Written task - Retype the part of the material that opens with the line containing "The height and width of the screenshot is (532, 946)." and closes with the line containing "coordinates (1176, 225).", both lines included, keeping every line exactly as it appears.

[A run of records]
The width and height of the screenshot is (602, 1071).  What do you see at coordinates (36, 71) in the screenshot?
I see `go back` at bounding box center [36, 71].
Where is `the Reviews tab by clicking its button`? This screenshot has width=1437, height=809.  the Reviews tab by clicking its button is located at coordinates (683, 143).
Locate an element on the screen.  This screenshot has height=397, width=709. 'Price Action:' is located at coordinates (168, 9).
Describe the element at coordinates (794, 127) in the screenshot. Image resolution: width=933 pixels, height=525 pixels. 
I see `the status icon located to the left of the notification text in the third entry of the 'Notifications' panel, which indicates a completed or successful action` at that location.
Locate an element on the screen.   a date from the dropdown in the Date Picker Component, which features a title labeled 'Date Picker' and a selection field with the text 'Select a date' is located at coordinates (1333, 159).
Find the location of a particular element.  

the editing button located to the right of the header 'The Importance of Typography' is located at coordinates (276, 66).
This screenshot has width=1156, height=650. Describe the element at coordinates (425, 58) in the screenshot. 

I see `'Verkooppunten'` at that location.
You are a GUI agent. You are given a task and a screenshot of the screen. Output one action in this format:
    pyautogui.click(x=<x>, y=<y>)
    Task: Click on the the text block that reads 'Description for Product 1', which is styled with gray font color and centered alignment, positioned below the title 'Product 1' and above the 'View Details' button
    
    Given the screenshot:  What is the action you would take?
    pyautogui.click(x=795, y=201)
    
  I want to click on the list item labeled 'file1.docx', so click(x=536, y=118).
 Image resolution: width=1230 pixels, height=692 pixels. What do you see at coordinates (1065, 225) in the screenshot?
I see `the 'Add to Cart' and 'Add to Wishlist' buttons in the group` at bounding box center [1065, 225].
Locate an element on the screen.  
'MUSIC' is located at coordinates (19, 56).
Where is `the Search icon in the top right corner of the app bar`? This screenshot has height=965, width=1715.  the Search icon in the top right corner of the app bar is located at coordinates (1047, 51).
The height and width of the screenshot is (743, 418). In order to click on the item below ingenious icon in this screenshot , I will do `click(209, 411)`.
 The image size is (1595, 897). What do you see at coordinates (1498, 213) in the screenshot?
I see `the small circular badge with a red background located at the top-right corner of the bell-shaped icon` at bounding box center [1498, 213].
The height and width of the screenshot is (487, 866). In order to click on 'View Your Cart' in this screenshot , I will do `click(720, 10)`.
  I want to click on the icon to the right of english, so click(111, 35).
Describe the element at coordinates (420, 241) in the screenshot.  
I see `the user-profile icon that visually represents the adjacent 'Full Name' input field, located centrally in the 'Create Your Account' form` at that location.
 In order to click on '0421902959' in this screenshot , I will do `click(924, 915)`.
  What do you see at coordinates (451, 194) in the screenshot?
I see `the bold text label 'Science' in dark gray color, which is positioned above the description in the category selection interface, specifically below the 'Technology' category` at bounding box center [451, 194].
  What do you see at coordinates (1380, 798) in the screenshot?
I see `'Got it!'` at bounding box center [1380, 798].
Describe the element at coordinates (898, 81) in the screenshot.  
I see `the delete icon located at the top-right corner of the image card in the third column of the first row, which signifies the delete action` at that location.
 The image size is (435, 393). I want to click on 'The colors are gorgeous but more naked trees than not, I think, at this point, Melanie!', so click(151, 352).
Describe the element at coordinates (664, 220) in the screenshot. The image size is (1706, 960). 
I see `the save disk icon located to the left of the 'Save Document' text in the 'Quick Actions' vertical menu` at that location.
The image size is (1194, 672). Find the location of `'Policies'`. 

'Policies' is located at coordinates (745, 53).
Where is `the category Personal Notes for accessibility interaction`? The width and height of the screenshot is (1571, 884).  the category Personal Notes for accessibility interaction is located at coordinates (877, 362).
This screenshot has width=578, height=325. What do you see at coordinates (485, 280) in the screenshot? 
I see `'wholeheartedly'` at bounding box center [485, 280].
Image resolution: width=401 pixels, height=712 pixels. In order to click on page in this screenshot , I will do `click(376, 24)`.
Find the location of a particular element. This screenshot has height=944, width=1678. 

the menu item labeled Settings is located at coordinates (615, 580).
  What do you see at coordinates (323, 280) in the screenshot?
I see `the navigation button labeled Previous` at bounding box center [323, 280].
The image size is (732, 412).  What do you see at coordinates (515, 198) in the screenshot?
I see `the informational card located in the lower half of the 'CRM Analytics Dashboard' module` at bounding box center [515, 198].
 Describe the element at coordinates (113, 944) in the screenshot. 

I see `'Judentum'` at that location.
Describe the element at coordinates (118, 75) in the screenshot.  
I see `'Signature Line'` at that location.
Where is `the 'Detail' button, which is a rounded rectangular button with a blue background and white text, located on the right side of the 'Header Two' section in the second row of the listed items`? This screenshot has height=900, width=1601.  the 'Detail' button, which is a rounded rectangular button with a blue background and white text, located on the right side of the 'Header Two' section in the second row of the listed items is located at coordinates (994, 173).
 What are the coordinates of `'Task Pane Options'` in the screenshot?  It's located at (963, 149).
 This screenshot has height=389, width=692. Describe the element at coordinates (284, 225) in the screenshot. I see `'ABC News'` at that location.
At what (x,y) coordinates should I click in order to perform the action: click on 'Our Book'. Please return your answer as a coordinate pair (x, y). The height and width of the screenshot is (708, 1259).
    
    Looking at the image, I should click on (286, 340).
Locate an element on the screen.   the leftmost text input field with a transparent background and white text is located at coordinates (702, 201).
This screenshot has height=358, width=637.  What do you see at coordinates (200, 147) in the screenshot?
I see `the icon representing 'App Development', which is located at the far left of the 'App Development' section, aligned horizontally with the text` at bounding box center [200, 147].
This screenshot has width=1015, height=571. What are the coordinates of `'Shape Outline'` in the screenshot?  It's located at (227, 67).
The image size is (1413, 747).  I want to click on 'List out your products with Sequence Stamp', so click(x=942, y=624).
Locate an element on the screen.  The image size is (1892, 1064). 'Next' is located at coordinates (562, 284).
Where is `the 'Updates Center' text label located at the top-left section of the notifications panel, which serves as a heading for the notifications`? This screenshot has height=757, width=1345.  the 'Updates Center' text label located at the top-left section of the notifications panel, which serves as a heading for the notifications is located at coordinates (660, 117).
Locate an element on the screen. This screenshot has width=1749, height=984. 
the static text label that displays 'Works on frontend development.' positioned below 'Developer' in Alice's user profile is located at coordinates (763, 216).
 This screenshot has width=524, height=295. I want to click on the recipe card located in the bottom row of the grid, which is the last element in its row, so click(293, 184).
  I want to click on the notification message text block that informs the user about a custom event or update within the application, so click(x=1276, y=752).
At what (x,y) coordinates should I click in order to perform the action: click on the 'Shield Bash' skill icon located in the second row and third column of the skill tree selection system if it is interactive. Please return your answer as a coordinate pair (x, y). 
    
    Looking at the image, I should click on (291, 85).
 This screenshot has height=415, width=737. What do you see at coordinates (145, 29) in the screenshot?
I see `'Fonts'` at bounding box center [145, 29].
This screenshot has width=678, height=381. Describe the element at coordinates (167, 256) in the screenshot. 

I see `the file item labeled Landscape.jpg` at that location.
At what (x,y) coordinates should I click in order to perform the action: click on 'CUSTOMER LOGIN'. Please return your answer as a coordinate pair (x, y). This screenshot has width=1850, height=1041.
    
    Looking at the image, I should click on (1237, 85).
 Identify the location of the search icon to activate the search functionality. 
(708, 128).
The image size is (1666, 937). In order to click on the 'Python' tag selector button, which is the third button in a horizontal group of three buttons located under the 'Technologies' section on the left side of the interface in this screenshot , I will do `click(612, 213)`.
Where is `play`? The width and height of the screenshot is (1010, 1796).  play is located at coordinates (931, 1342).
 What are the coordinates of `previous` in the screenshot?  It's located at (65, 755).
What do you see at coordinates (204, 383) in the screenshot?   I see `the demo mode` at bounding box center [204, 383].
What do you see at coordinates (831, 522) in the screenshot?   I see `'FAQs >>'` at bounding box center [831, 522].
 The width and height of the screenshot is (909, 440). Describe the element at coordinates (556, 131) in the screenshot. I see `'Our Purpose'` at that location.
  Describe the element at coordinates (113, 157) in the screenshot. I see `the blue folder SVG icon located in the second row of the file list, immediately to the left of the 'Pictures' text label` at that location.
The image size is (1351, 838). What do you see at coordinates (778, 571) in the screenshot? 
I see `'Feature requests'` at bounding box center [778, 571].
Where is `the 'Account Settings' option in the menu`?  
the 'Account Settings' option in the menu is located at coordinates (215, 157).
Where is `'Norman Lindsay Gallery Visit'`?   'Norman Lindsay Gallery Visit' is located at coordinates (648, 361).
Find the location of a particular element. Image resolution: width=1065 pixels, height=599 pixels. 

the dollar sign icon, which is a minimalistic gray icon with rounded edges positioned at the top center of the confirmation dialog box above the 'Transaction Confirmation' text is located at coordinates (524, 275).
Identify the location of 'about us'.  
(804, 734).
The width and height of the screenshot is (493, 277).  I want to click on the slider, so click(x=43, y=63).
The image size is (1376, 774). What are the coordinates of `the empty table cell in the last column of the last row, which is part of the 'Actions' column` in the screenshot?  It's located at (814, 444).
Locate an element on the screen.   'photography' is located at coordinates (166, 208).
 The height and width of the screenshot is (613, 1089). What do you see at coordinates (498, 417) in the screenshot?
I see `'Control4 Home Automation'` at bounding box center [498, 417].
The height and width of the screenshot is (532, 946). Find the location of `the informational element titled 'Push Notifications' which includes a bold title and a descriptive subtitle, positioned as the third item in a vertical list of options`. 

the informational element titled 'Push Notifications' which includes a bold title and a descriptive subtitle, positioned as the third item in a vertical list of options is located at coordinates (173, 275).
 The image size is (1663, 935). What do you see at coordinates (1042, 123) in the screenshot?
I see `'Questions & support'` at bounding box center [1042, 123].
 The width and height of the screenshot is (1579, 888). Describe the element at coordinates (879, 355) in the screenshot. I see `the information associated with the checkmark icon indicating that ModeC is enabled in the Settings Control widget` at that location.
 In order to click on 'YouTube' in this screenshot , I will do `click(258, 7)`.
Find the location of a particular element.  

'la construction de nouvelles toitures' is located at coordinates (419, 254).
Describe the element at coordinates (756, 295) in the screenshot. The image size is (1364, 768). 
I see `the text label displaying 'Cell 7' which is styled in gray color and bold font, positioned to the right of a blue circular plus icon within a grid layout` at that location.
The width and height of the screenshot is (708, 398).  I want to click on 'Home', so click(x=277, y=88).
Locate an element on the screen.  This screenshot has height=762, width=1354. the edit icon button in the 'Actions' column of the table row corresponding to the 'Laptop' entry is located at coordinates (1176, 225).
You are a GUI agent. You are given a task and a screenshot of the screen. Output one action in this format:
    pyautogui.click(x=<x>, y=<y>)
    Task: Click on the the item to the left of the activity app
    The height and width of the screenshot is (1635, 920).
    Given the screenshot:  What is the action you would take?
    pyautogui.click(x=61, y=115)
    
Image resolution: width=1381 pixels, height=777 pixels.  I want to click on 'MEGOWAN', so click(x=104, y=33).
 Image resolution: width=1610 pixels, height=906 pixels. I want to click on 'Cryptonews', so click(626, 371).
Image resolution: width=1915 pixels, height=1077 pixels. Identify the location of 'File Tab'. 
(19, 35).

Exercise response -
The height and width of the screenshot is (532, 946). Find the location of `the informational element titled 'Push Notifications' which includes a bold title and a descriptive subtitle, positioned as the third item in a vertical list of options`. 

the informational element titled 'Push Notifications' which includes a bold title and a descriptive subtitle, positioned as the third item in a vertical list of options is located at coordinates (173, 275).
 The image size is (1663, 935). What do you see at coordinates (1042, 123) in the screenshot?
I see `'Questions & support'` at bounding box center [1042, 123].
 The width and height of the screenshot is (1579, 888). Describe the element at coordinates (879, 355) in the screenshot. I see `the information associated with the checkmark icon indicating that ModeC is enabled in the Settings Control widget` at that location.
 In order to click on 'YouTube' in this screenshot , I will do `click(258, 7)`.
Find the location of a particular element.  

'la construction de nouvelles toitures' is located at coordinates (419, 254).
Describe the element at coordinates (756, 295) in the screenshot. The image size is (1364, 768). 
I see `the text label displaying 'Cell 7' which is styled in gray color and bold font, positioned to the right of a blue circular plus icon within a grid layout` at that location.
The width and height of the screenshot is (708, 398).  I want to click on 'Home', so click(x=277, y=88).
Locate an element on the screen.  This screenshot has height=762, width=1354. the edit icon button in the 'Actions' column of the table row corresponding to the 'Laptop' entry is located at coordinates (1176, 225).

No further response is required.